快楽の涙とも少し違う涙に見えたスネイプはその涙を唇で掬い取る。
「先生と…こんなことができて…すごくうれしくて。先生が生きてて…よかった。」
 嬉しくて嬉しくて、というハリーにスネイプはようやく生きててよかったと思うのと同時にこの生活が終わってしまうことに寂しさを覚える。それにハリーの気持ちにもう少し早く気付いていれば、とその罪悪感がよぎる。
「ハリー。」
 只その名前だけを繰り返し続く言葉を飲み込む。スネイプはほぐしたそこに切っ先をあてがうと、繋がる体にハリーを強く抱きしめた。

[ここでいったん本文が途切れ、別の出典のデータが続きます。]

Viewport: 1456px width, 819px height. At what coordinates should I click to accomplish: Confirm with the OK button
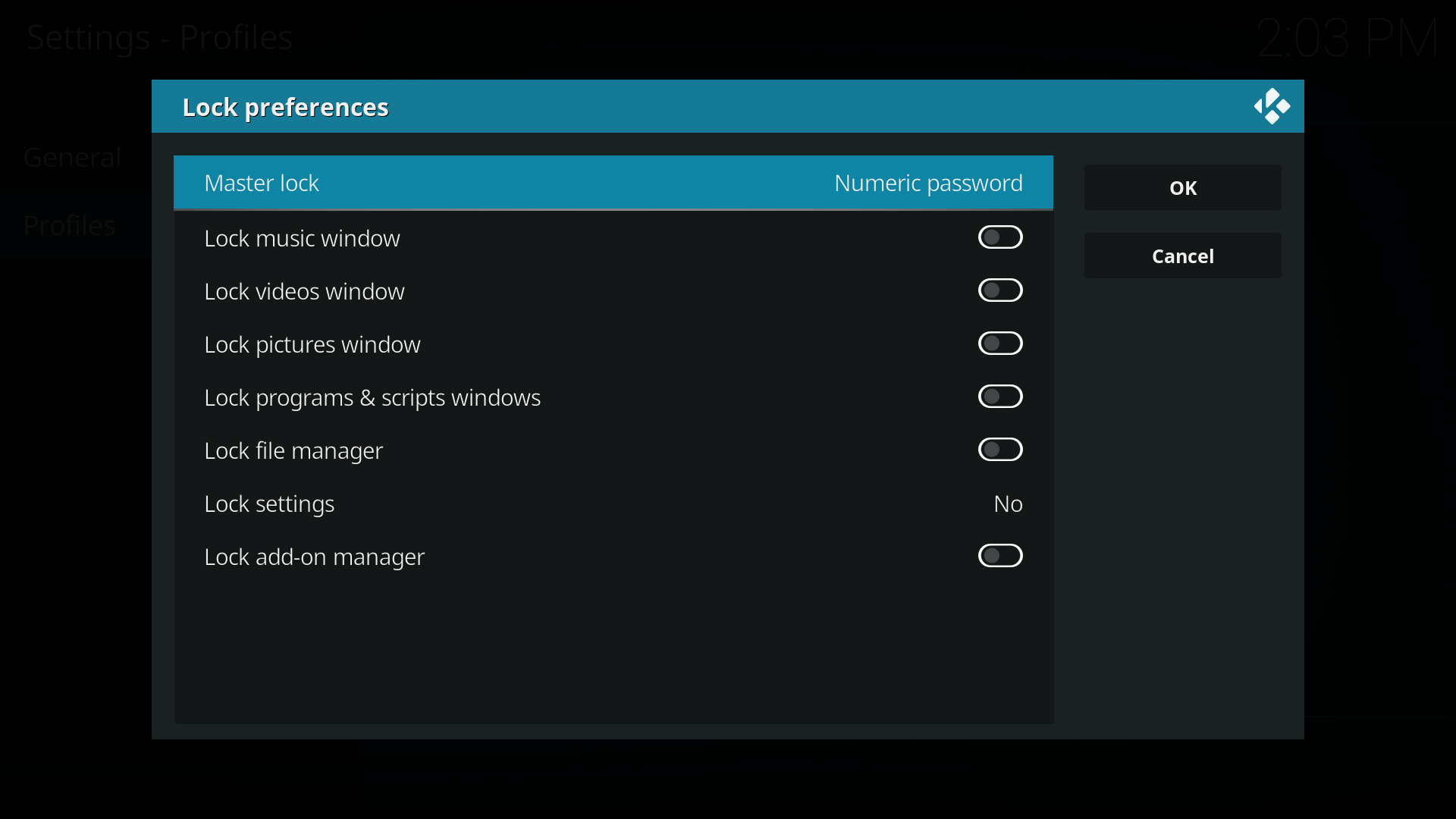[x=1182, y=187]
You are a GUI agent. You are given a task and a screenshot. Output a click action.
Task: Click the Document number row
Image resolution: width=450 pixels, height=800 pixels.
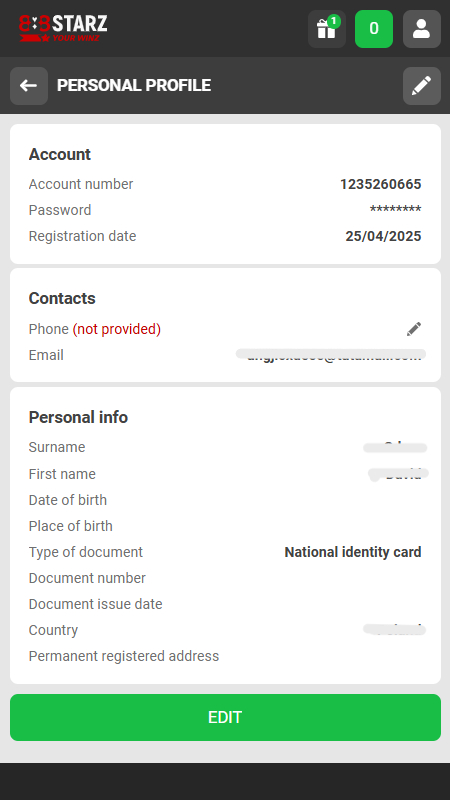(225, 578)
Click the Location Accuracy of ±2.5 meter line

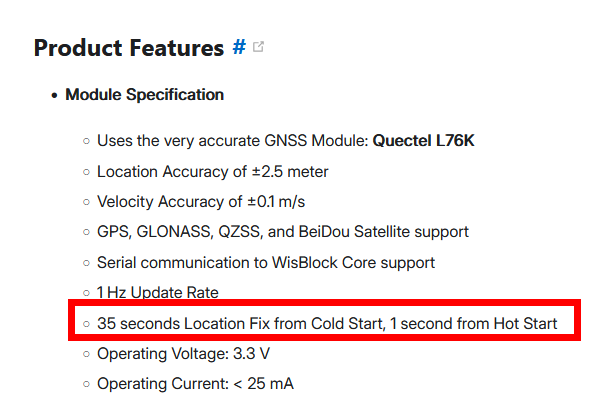[x=212, y=171]
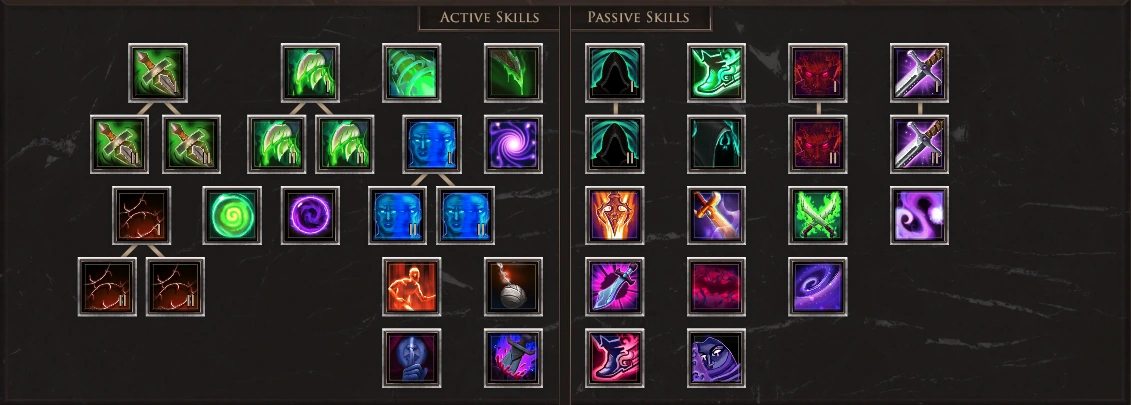Image resolution: width=1131 pixels, height=405 pixels.
Task: Click the orange glowing urn passive
Action: point(615,216)
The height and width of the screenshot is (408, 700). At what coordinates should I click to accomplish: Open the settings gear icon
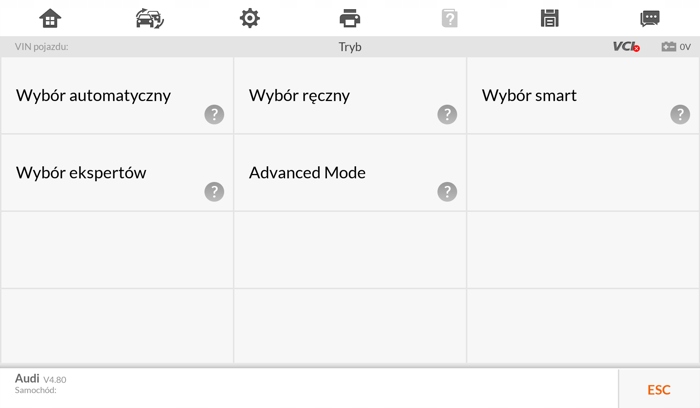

 深く穿つとそのまま少しひんやりとしたハリーの肌にじっとハリーを見つめる。穿つ中の熱さとの違いに眉をひそめるとハリーは小さく笑う。
「はは…僕、実は冷え症なんです。」
 驚いたでしょうというハリーは早くとスネイプを急かす。じんわりとスネイプの温かさがハリーに移り、笑うハリーにスネイプもまた微笑む。
 動きだすスネイプにハリーは言葉にならない嬌声をあげてぽろぽろと涙をこぼし続けた。